Let’s put the question – how can digital leaders think about intelligent automation in order to make smart investment decisions? We can divide intelligent automation into three main categories. Here, we aim to cover 80% of the capabilities. The remaining 20% involve niche capabilities. Let’s take a closer look at what they are.
- Automating tasks
The first capability is automating tasks, which is often called RPA, where a bot repeats a set of tasks in the same way that a human would. Nowadays, thousands of companies run millions of bots, all executing the same tasks repeatedly. They free up millions of hours, allowing everyone to focus on more important work.
- Orchestrating workflows
Sometimes automating individual tasks is not enough. Instead, we need to redesign the business process. That brings us to our second capability: orchestrating workflows. Low-code workflow engines allows business users to orchestrate company-wide business processes. They can increase productivity beyond just automating a single task. Furthermore, automating tasks and orchestrating workflows go hand in hand. We can orchestrate the workflow first, and then automate individual tasks for even more efficiency.
- Automating decisions
The third group of technologies focuses on automating decisions. In 1966, the famous computer scientist Marvin Minsky wanted to teach a computer to recognize common household objects. Thinking that it would take one summer, he assigned the project to a student. It turned out to be extremely difficult. Fifty years later, computer vision systems are just now emerging.

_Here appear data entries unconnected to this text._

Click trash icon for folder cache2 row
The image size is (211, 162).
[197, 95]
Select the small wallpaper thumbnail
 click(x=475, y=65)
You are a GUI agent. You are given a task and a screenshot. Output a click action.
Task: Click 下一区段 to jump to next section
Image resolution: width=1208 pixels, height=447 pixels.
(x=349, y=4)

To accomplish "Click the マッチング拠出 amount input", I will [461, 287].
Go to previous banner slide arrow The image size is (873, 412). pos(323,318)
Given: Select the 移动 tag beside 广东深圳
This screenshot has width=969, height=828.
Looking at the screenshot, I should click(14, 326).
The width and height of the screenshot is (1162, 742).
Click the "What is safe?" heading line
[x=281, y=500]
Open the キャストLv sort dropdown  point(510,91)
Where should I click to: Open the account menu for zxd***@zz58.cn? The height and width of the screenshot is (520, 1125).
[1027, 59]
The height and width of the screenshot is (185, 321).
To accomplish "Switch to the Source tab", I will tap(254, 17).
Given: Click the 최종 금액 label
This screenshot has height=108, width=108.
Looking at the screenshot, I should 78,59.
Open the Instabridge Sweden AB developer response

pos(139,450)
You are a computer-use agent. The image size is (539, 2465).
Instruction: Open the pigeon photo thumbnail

Now, if computer vision is a hard task to automate, then what would be easier? Researchers have made progress on specialized problems. For example, IBM Watson’s computer vision capabilities for specific types of cancer can match the performance of a radiologist. As another example, credit reporting companies deploy decisioning engines to predict risk for credit fraud or loan default, using massive data sets.
The true power of intelligent automation lies in combining the three capabilities — automating tasks, orchestrating workflows and automating decisions. For example, first, we can orchestrate the workflow by redesigning the business process. Second, we can automate individual tasks to free people from mundane tasks. Third, we can automate decisions for which machines have an advantage.
Now, achieving the promise of intelligent automation can be challenging. Some struggle to separate hype from reality. Others become enamored with the tools and lose sight of solving business problems. Thus, a company needs to begin with a strategic view of business challenges to unlock the true power of intelligent automation. Those business tasks make the field of intelligent automation exciting today.